[Entries for locating text and elements]
- - - -

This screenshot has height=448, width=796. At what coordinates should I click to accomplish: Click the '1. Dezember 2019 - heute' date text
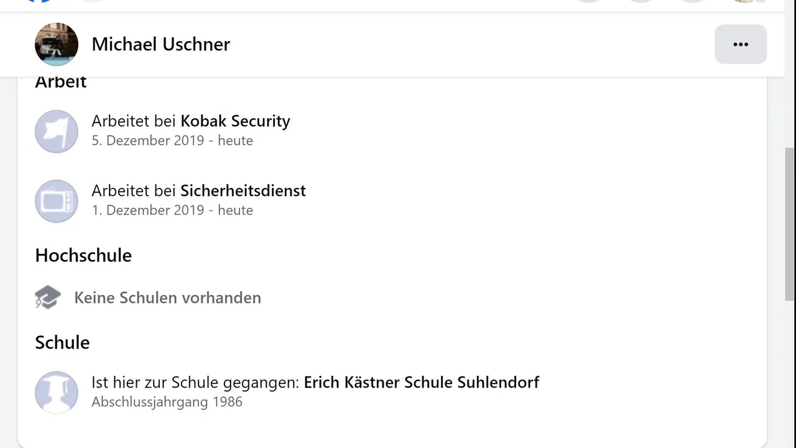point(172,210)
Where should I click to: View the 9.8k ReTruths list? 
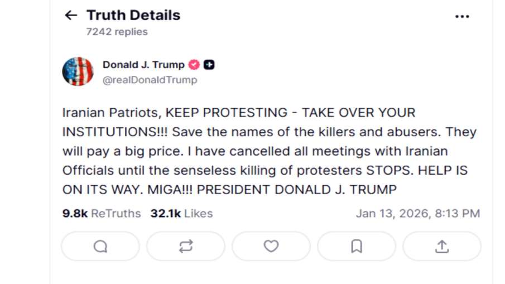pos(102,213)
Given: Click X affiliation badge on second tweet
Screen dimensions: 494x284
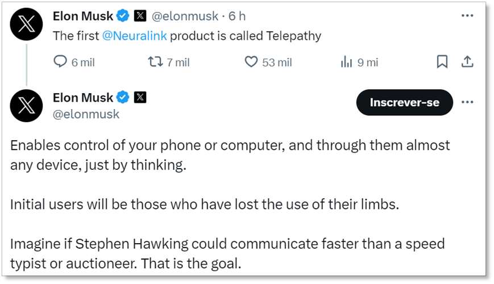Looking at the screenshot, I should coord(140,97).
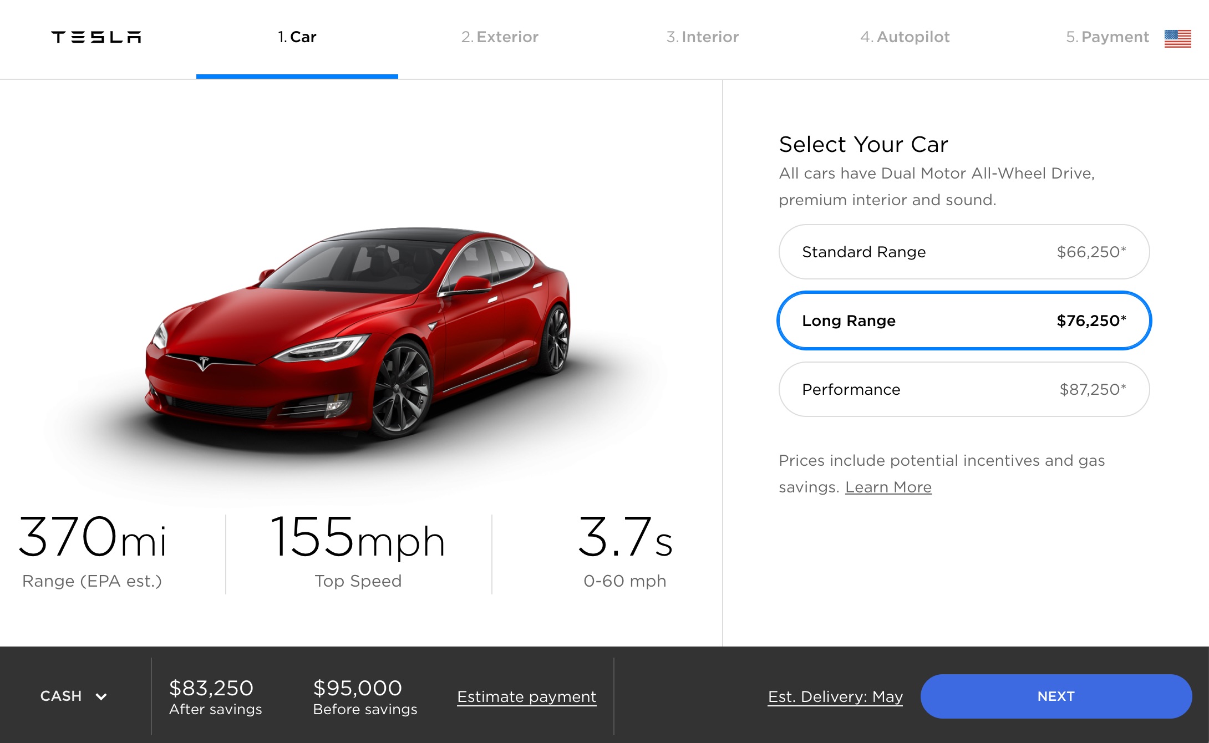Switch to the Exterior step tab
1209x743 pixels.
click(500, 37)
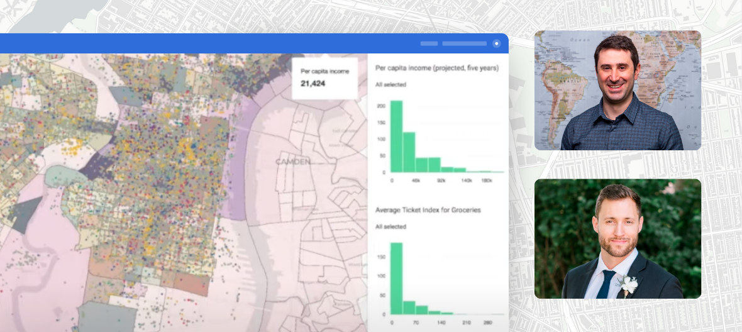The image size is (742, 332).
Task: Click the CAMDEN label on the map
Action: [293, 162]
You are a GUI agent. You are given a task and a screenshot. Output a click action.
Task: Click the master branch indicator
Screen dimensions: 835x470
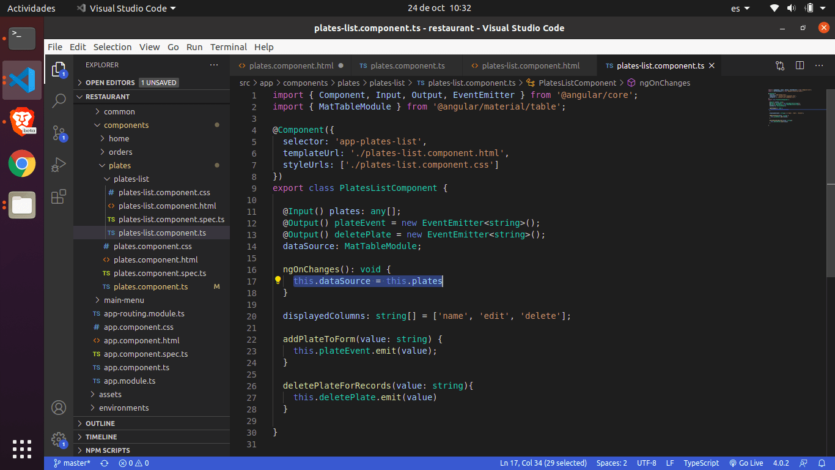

- - - -

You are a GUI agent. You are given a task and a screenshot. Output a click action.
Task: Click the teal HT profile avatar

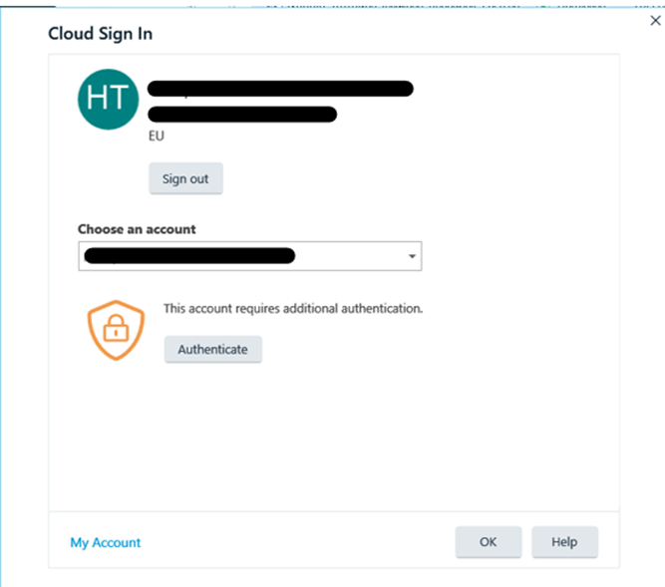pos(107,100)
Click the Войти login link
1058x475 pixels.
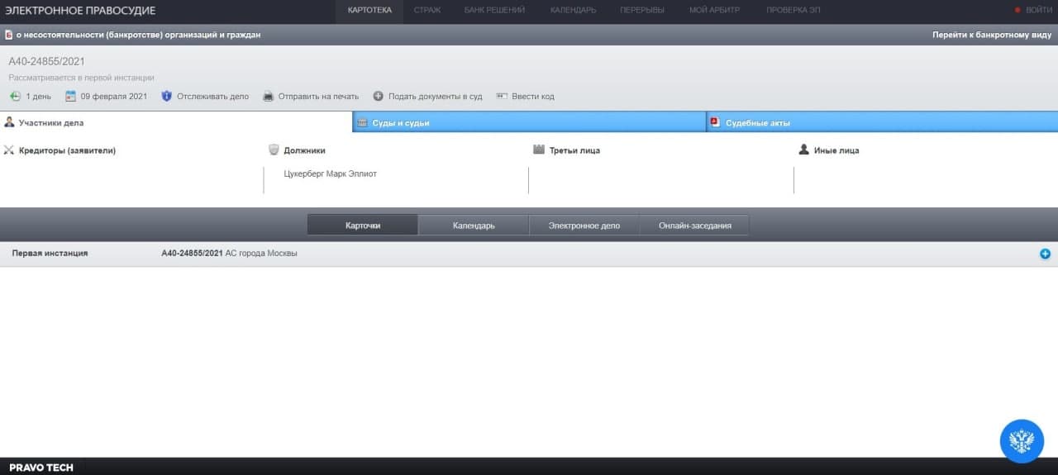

- - - -

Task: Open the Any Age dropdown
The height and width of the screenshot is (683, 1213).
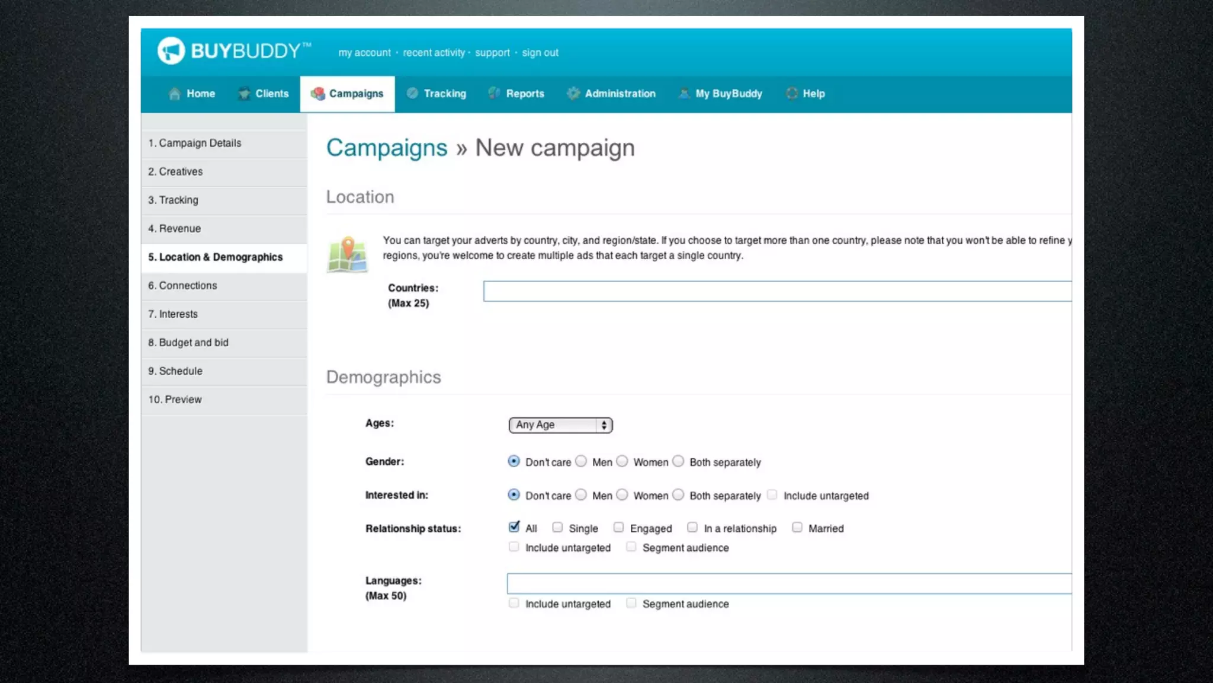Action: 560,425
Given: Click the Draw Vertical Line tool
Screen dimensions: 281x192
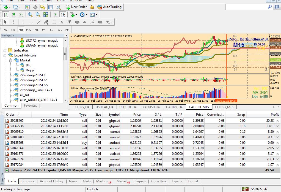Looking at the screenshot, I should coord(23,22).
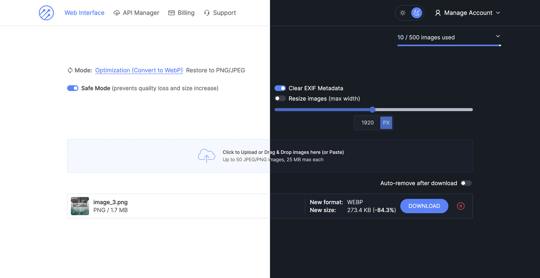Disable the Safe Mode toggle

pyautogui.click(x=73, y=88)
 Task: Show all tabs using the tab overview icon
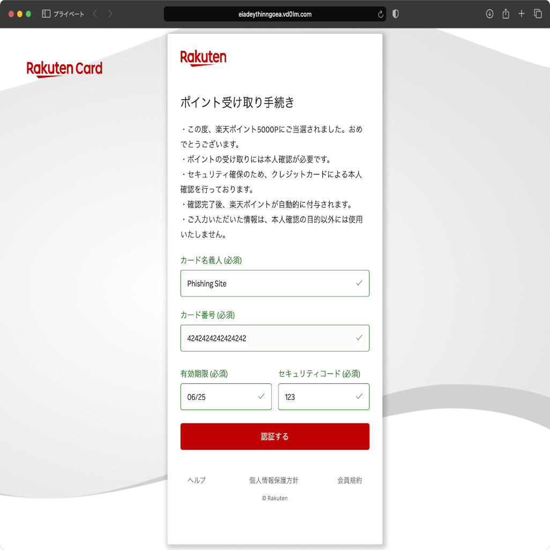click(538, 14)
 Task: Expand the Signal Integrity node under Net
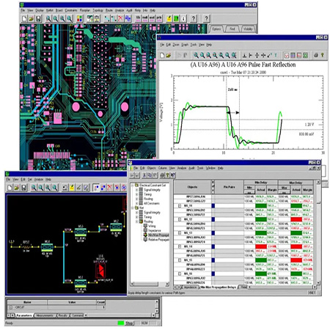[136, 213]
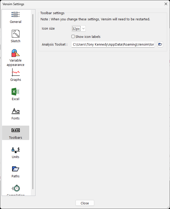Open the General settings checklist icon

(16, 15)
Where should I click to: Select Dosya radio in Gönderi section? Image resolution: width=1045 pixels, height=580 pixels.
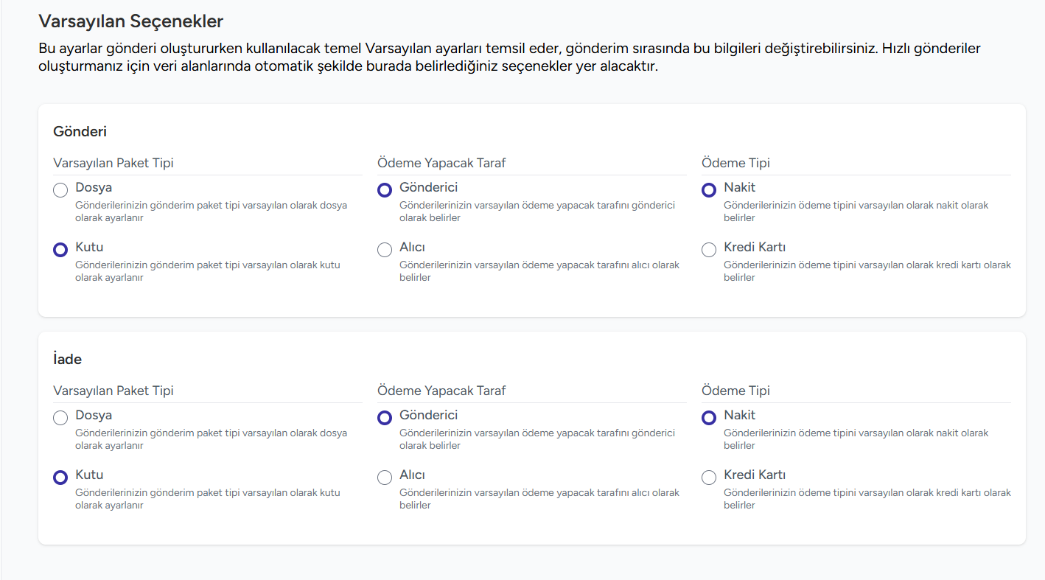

- - - -

▸ **Exercise**: Update the stretch of material from the line containing "Given: Click the Draw Vertical Line tool" through the line containing "click(538, 14)" by replacing "Vertical" with "Horizontal", leaving everything else unchanged. Give only those lines, and leave the pictures out.

▸ **Expected answer**:
Given: Click the Draw Horizontal Line tool
Screen dimensions: 281x192
Looking at the screenshot, I should coord(23,22).
Disable the Safe Mode toggle

pyautogui.click(x=73, y=88)
 Task: Show all tabs using the tab overview icon
click(538, 14)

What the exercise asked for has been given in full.